One of her final comments to Shinichi is that parasytes and humans are “two halves of a whole.” They are now the two top predators on Earth. However, since the parasytes are a new species, and therefore like children, they have a lot to learn from humans. She tells Shinichi not to bully the parasytes since they have the ability to learn all that she discovered. They just need guidance in order to do so.

In the end, her sacrifice goes against the parasytes’ instinct of self-preservation. She defies what is believed to be the natural behavior. This further proves her species’ ability to adapt and co-exist with humans.

So, Why Should You Care?

Okay, you’re probably thinking “I get it, Bella, PARASYTE is thought-provoking…but how in the world does this apply to me?”

Migi and Reiko are outside life forms looking into the way we function as humans. Of course, Reiko is more concerned with her species. Migi wants to understand the logic behind Shinichi’s emotions. However, they nonetheless offer fresh perspectives to concepts like destiny and creation.

As viewers, we are constantly seeing both sides of the story. We have the accessibility to watch the parasytes and hear their thoughts as they navigate the human world. We’re also able to watch Shinichi closely as he develops as a character and literally evolves with parasyte DNA. His interactions with Migi, Reiko, and the other parasytes are also unique. He is able to communicate with them in a way that is unable to do with the other humans.
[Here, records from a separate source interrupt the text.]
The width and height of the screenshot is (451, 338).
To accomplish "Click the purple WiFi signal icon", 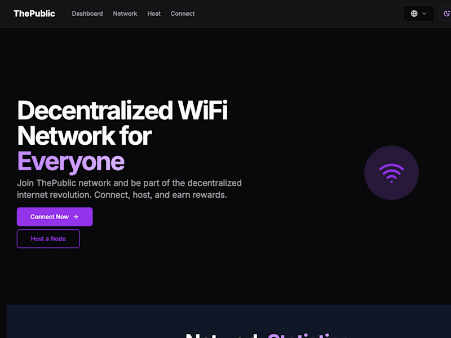I will click(391, 173).
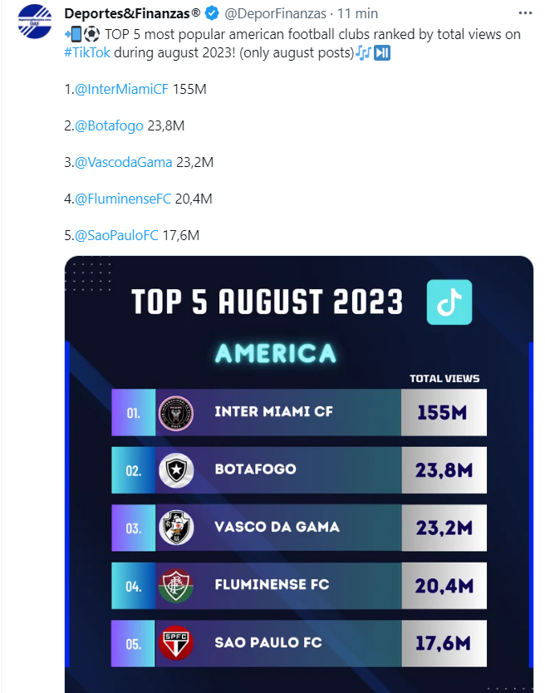Open the #TikTok hashtag
The image size is (545, 693).
click(x=87, y=52)
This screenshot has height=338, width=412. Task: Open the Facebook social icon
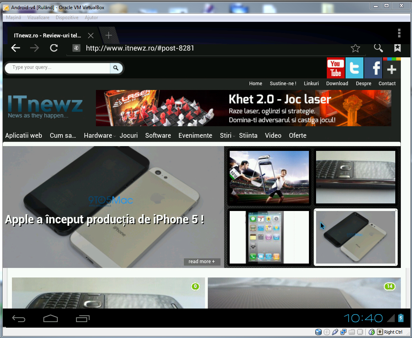(373, 68)
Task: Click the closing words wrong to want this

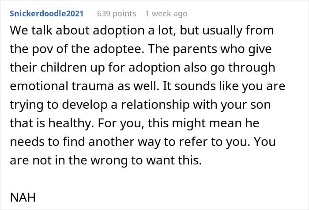Action: coord(146,160)
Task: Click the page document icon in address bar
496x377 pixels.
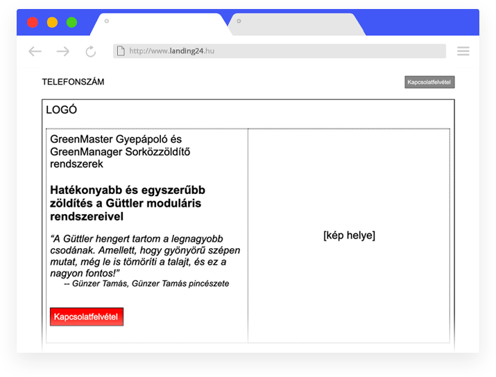Action: pos(121,51)
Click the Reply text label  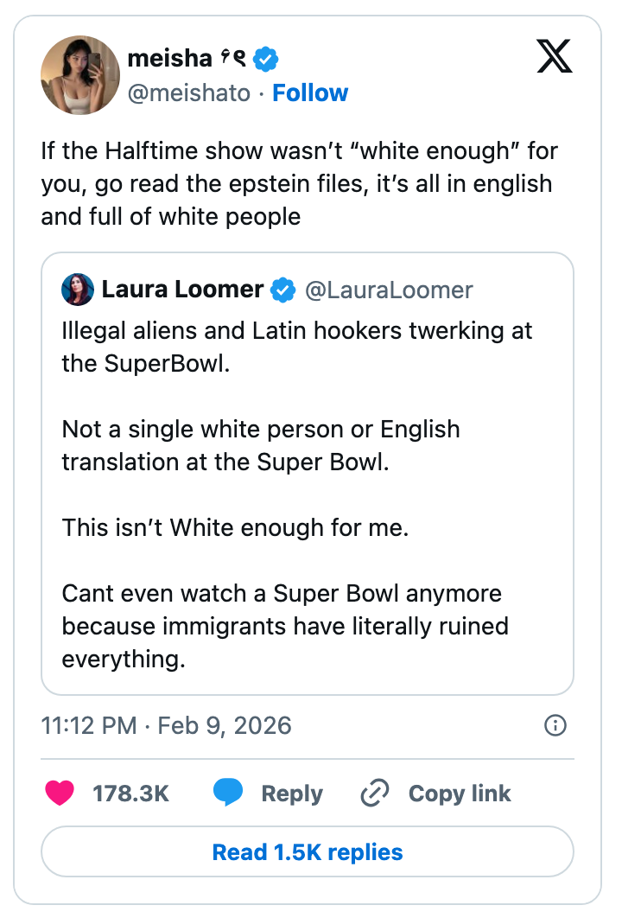292,793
A Different Kind of Conflict in Parasyte

No definition of good or evil exists in the series. Migi argues there is no good or evil in the natural world. Even Gotou, who is the antagonist, becomes a sympathetic character when Migi refuses to kill him. This makes it incredibly hard, as a viewer, to cheer for a specific side.

As the series ends, we are left to consider the same questions and perspectives that Shinichi, Migi, and Reiko present to us. Eventually, the rest of the parasytes realize they don’t need to be cannibals. They are able to live side-by-side with humans. Nonetheless, they are still parasytes as they still need a host to live. Keep in mind, though, about how they take over their host’s body: I guess as long as the humans don’t see them physically kill someone, it’s okay! (Can you sense my sarcasm?)
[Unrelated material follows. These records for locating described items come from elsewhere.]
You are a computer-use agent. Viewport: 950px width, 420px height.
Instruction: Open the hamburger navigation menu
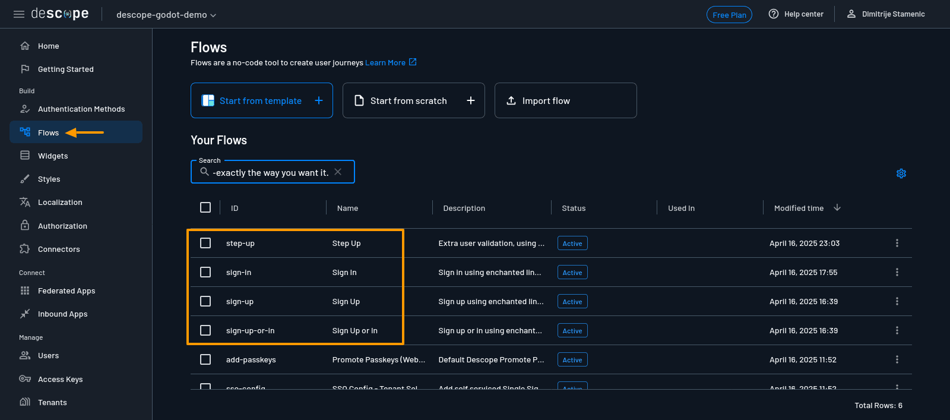[x=19, y=14]
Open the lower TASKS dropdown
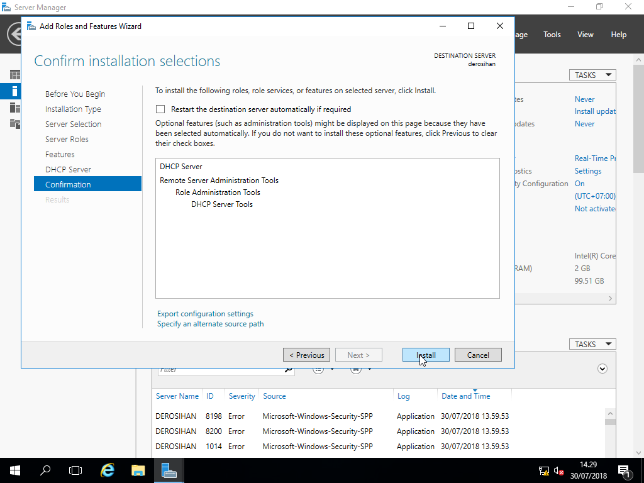The width and height of the screenshot is (644, 483). [x=592, y=343]
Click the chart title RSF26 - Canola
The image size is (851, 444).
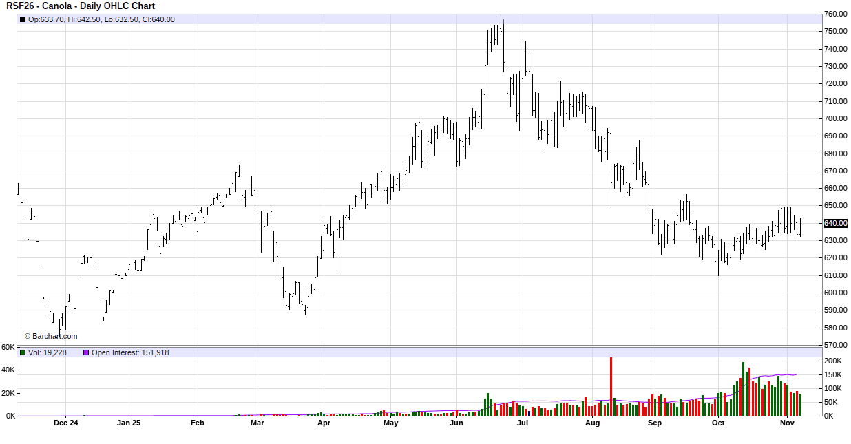81,6
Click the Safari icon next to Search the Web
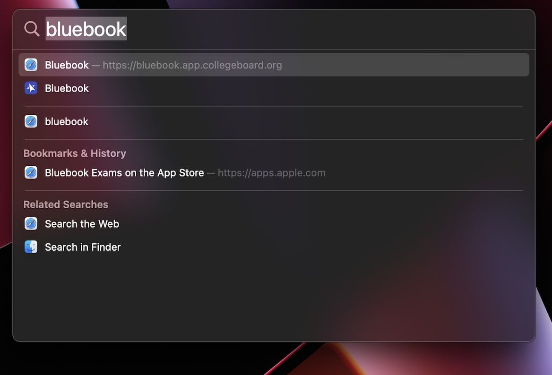 tap(31, 223)
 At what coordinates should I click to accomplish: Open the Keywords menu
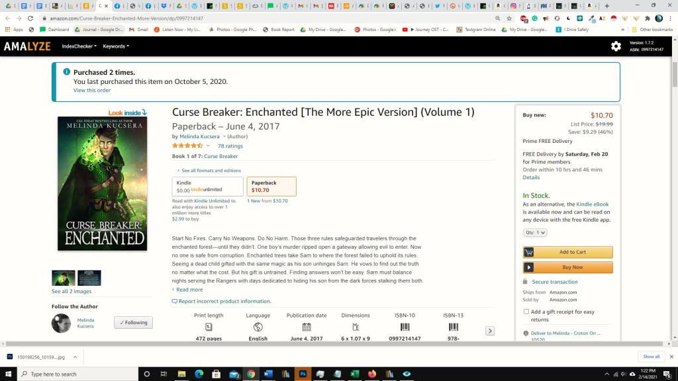point(116,46)
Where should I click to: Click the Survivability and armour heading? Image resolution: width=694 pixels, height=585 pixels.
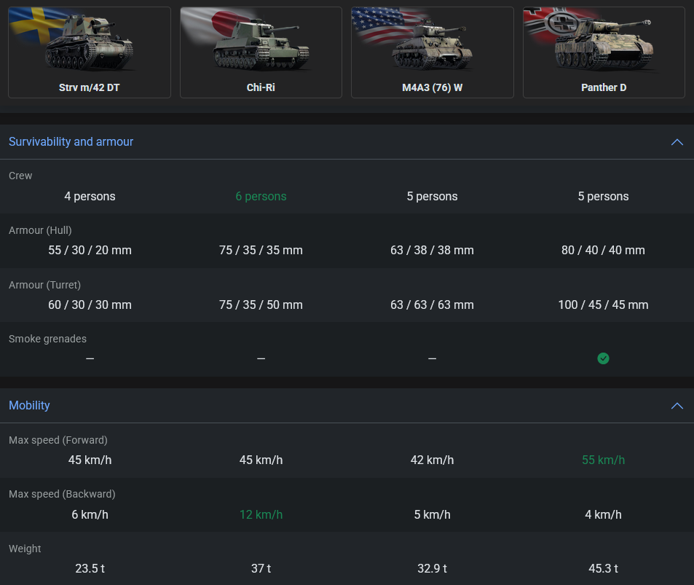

The world may seem like a better place now that the two top species can co-exist, but there still isn’t a definitive sense of closure when you remember everything that happened in the first place. I don’t mean this in a negative way; I’m saying that that lack of closure only enhances our existential crisis because we’re still left asking questions.
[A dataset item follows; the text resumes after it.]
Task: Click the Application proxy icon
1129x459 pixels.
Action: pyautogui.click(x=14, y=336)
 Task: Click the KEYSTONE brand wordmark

And this all happens in one, single season.


  1. Shalomchild

    May 1, 2017 at 6:06 pm

    I actually enjoyed the series and the anime. However, the newer generation honestly ignores the fact on what it means to be human and are we so different from each other ?


  2. Soren Sum

    December 5, 2016 at 2:01 am

    Great read! I thoroughly enjoyed the examination of what it means to be human from this series. I finished the manga ages ago (also good) and the anime is definitely justice. I still have to finish the anime and I’m quite happy that it represents the manga well minus the changed character designs for some. Reiko was definitely one of the more intriguing parasytes and I kind of fell in love with her. When I first came across this series, I immediately thought of Resident Evil 4. Anyway, this was a interesting read and can’t wait to go back and finish the anime.